People of any age, from an infant to the elderly, are vulnerable to tooth decay if their teeth aren’t cleaned and cared for properly. And an embarrassing smile or a mouth full of fillings is not the only the problem you could have because poor oral hygiene.
If bacteria are allowed to accumulate in your mouth like garbage in a dumpster, it can find its way to other vital organs like lungs, heart, and even your brain – making those areas candidates for infection and ailments like heart disease, or irreversible harm like brain damage. Yes, and in some rare cases, even death.
When your body experiences an infection it ramps up inflammation to fight it. If that infection is allowed to live on, the inflammation and the chemicals it produces will gnaw away at your gums and bone. Inflammation can also cause your blood vessels to inflame. The inflammation in your blood vessels restricts blood flow - to your heart, your brain – which could lead to a heart attack or stroke, and even dementia.
Many studies have shown that illnesses like heart disease, endocarditis, and Alzheimer’s are linked to poor oral health, if not caused by it. And not only can it make you susceptible to other ailments, it can also affect current health conditions. Sicknesses such as diabetes or autoimmune diseases lower your body’s ability to fight other infections. With your immune system already stressed, it’s not as strong as it needs to be to fight bacteria in your mouth.
So, would you be more inclined to brush and floss regularly and get yourself and your children to the dentist twice a year if you knew a dirty mouth could literally give you a heart attack? Without a healthy mouth, you cannot have a healthy body.
Here are some tips for maintaining a healthy mouth and a happy smile:
- Brush and floss twice a day: The most important part of keeping your teeth strong against decay is twice-daily brushing and flossing.
- Brush for at least two minutes each time: Don’t do a quick sweep, do a thorough two minute scouring. The flossing, as well, needs to be between every crook and crevice. The hardest places to reach for you are the easiest for decay.
- Rinse your toothbrush thoroughly: Bacteria can linger on your tooth brush and hop back in the next time you brush, so rinse your brush thoroughly.
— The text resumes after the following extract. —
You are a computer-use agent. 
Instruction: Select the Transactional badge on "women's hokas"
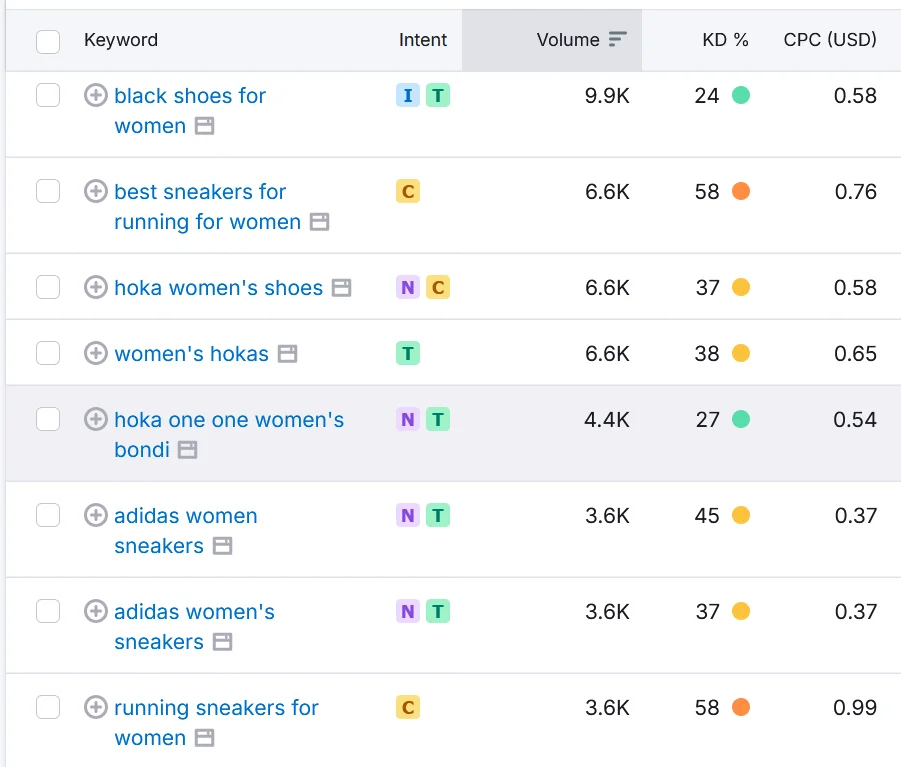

- Never share toothbrushes (even with your spouse): As mentioned above, a poorly rinsed brush can carry bacteria. Sharing a toothbrush means sharing bacteria.
- Keep sugary drinks and desserts to a minimum: Foods high in starch and sugar are bacteria’s dream. No matter how diligent you are about scrubbing and flossing, sugary and starchy foods are catalysts for decay between brushings. You should avoid these foods or eat them in moderation, at the very least.
- Drink sugary liquids through a straw: Drinking through a straw allows teeth and gums to have less contact with the sugary liquid.
- Drink water after eating a meal: Swishing water around your mouth helps to wash away food and sugar.
- Get cavities treated immediately: Untreated cavities will only get worse and that will lead to infection, a root canal, or worse. And you may not always know you have a cavity so regular visits are a must.
- See a dentist every six months: Regular dental visits are another essential ingredient of good oral hygiene. No one likes to go to the dentist. But if you don’t make that little sacrifice every six months, you might find yourself in “the chair” more often than that. Your dentist can do a thorough cleaning and get into cracks and crevices that you haven’t reached.